Il Marocco è stata una delle questioni poste dai giornalisti a Tebboune, il quale ha risposto che è sempre stato il Marocco l’aggressore. Le frontiere tra i due paesi sono chiuse dal 1994.

La scelta dei media cui concedere le interviste era mirata a trasmettere dei messaggi precisi. Alla Francia: «ciò che noi vogliamo è un ricordo rappacificato, riconosciuto e che ponga fine alla storia di un’Algeria come “terra nullius” civilizzata con la colonizzazione». I risentimenti verso Parigi, tuttavia, non avevano impedito fino a tempi molto recenti che la Francia fosse il primo partner commerciale di Algeri, recentemente superato dalla Turchia. E Tebboune ha voluto sottolineare questo dato contrapponendo all’eredità coloniale francese un «modello di investimento turco» che, a suo dire, non sottintende un accordo politico, ignorando il passato legato all’impero ottomano e le ambizioni sfrenate del presidente turco Erdogan che mira a rilanciare quel progetto includendo le ex province ottomane che si affacciano sul Mediterraneo. Questo atteggiamento comprensivo verso il «colonialismo turco morbido» sembra tuttavia più legato alla scadenza elettorale, dove è possibile un successo delle forze islamiste sostenute da Ankara, che dalla sottovalutazione delle mire di Erdogan. Un governo di «unità nazionale» formato da Fln, Rnd e forze islamiste, che escluderebbe le forze laiche e democratiche che boicottano il voto, avrebbe così la benedizione della Turchia.

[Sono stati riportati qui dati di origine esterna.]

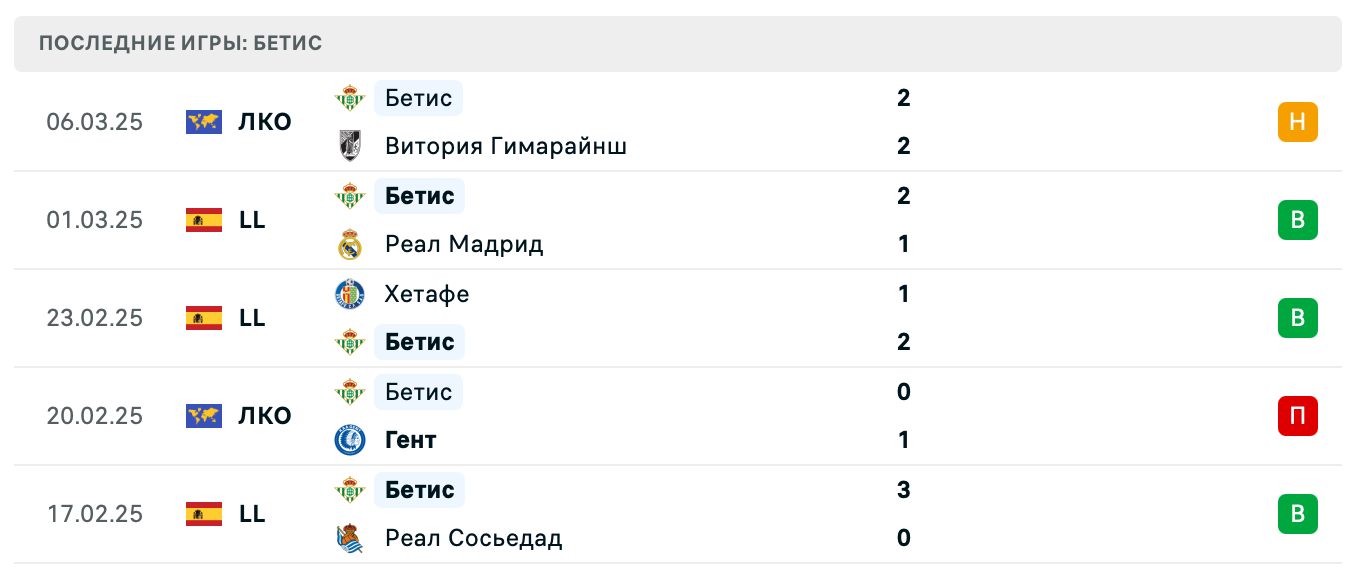Open the Реал Мадрид team link
Viewport: 1356px width, 576px height.
click(464, 244)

Gli investimenti turchi in Algeria se alleviano la crisi economica non possono però cancellare i timori suscitati dall’intervento massiccio della Turchia in Libia. Le sfide a livello regionale sono state affrontate dal presidente Tebboune nell’intervista ad al Jazeera, che segna anche un avvicinamento al Qatar. Il presidente algerino ha rivelato che il nuovo premier libico Abdulhamid Dabaiba gli ha chiesto di prendere parte al cammino di riconciliazione della Libia. L’Algeria si era mostrata neutrale sul conflitto libico ma quando era in corso l’offensiva dell’Esercito nazionale libico per conquistare la capitale, Tebboune aveva detto che «Tripoli è una linea rossa che speriamo nessuno oltrepassi» e che l’Algeria non avrebbe mai accettato che dei «mercenari» occupassero la capitale libica, in tal caso sarebbe intervenuta «in un modo o nell’altro». Quale modo non è stato chiarito e nemmeno quali mercenari, quelli siriani dirottati sulla Libia dalla Turchia o quelli russi?

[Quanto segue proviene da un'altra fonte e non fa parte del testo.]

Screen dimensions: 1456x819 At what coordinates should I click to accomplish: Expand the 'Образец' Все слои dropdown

Comunque fino alla revisione della costituzione, approvata lo scorso 1 novembre, l’Algeria non poteva inviare proprie truppe all’estero ora, se il parlamento lo autorizza, può prendere parte a operazioni per il mantenimento della pace «nel quadro del rispetto dei principi e degli obiettivi delle Nazioni unite, dell’Unione africana e della Lega araba».

A preoccupare Algeri oltre al Marocco, alla Libia, alla Tunisia – che si trova in una situazione estremamente preoccupante di scontro istituzionale tra il presidente della repubblica e il primo ministro – è il Sahel, una polveriera, santuario dei gruppi terroristi che si finanziano con il traffico di droga, armi ed esseri umani, dove dilaga la corruzione e il saccheggio di materie prime, con regimi che cambiano con colpi di stato e la popolazione vive in uno stato di povertà endemica. La presenza di truppe internazionali – comprese forze speciali italiane – ha esasperato la popolazione, oltre che i problemi. Sia il Mali che il Niger sarebbero favorevoli a una presenza algerina nelle missioni Onu, per l’esperienza di lotta al terrorismo e per la conoscenza dei tuareg. E anche la Francia appoggia questa ipotesi forse perché, guarda caso, proprio giovedì ha annunciato la fine dell’operazione Barkhane e il ritiro di 5100 militari francesi impegnati nel Sahel dal 2014.